Being in a relationship with an emotionally unavailable partner can feel like you’re constantly reaching out, only to be met with distance or indifference. You crave connection, but they keep their feelings locked away, leaving you confused and alone.
The good news? Emotional unavailability doesn’t have to be the end of the road for your relationship. With the help of expert publications, we’ll unpack what it means to have an emotionally unavailable partner, explore the reasons behind their behaviour, and share empowering strategies to navigate these challenges and build a more open, emotionally engaged connection.
According to Everyday Health, emotionally available individuals are unable to be vulnerable, either with themselves or others, they struggle to connect through deep conversation, emotional expression, and honesty.

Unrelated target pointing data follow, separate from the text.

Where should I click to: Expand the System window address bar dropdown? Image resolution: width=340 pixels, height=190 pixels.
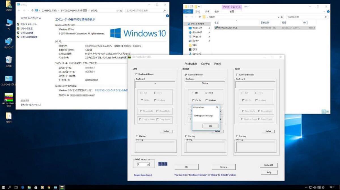point(118,11)
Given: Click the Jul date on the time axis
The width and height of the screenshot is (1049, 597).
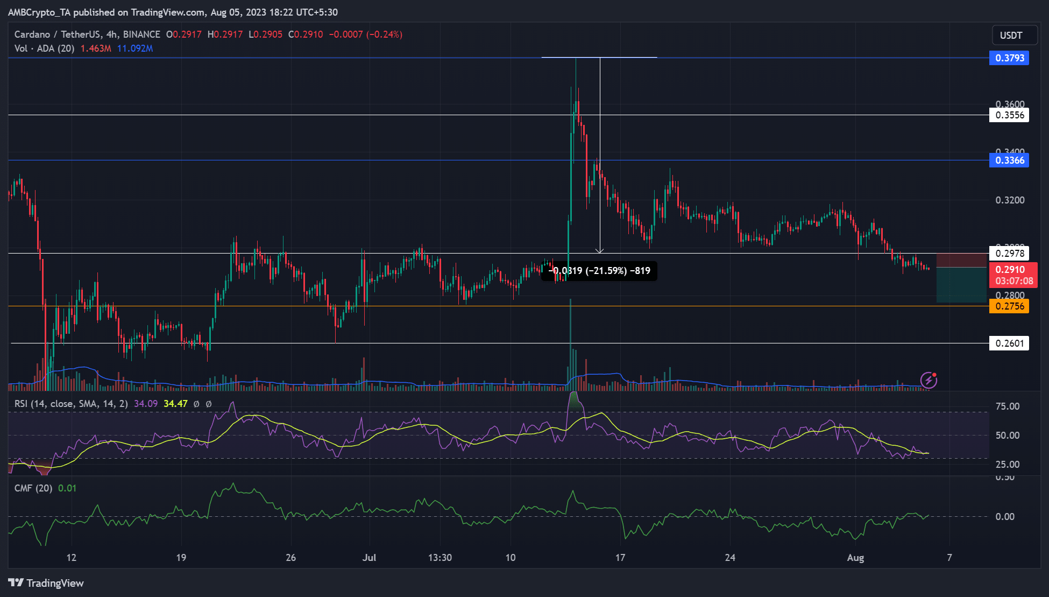Looking at the screenshot, I should tap(369, 558).
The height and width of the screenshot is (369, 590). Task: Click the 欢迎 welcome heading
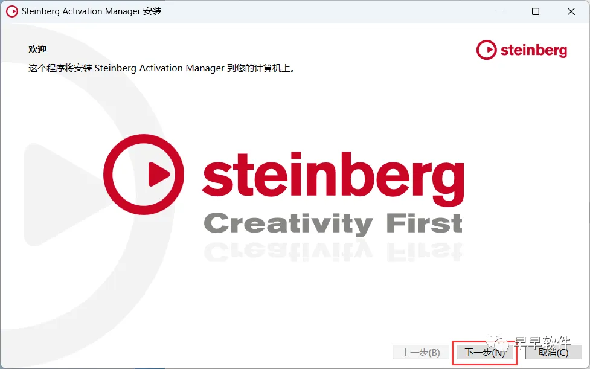pos(37,50)
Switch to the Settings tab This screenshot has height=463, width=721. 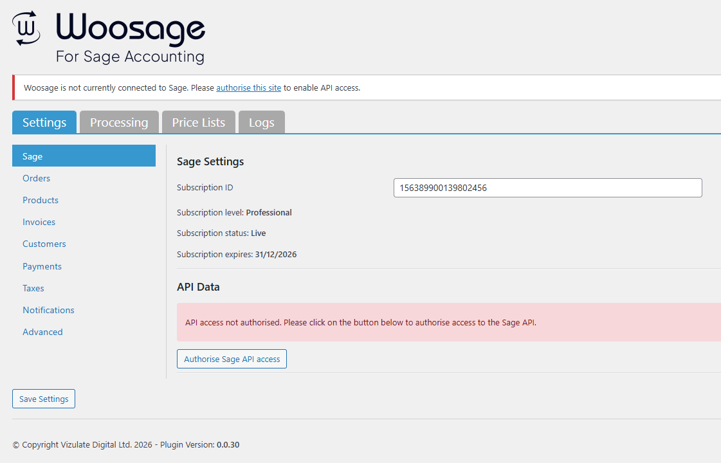pyautogui.click(x=44, y=122)
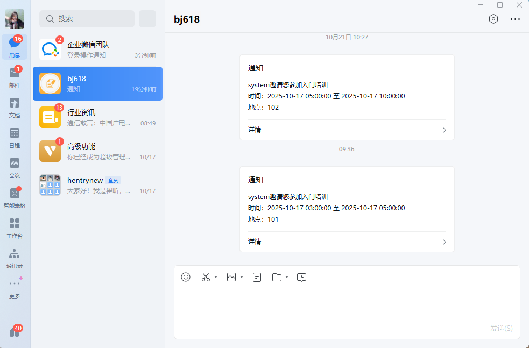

It is further mentioned that this issue can be influenced by childhood relationships and can vary depending on life stage and circumstances. “Emotional availability exists on a spectrum, so some people will be mostly unavailable and others will be too open.”
The mentioned source adds that indicators that show a partner that is unavailable emotionally include:
- Avoiding deep conversations or staying away from vulnerable or emotional topics
- Making light of deep topics
- Shutting down or shaming you for bringing up deep or emotional subjects
- Withholding information and not openly sharing things about themselves
- Keeping secrets or hiding things, even when these things don’t seem worth hiding
- Refusing to commit to anything, whether an exclusive relationship or just plans for next weekend
The Charlie Health publication believes that emotional unavailability requires self-awareness, empathy, and practical strategies. Practices like journaling and mindfulness help evaluate needs, manage expectations, and establish boundaries, the above source continues.
“Seeking professional and group support can be invaluable when navigating relationships with emotionally unavailable individuals. Professionals offer an unbiased perspective, helping you understand patterns, set boundaries, and develop coping strategies.”
Alternatively, HealthShots suggests that you seek the root cause of emotional rifts, such as disagreements, lack of understanding, focus, or gratitude. Address unresolved disputes from the past, as emotional un-availableness can leave wounds open and unhealed, hindering the relationship’s progress, the mentioned source adds.
“To foster a connection, make an effort to learn about your partner’s emotional, mental, and physical requirements and to meet those needs. Make an effort to engage with them and show interest in their likes, dislikes, daily activities, and difficulties.”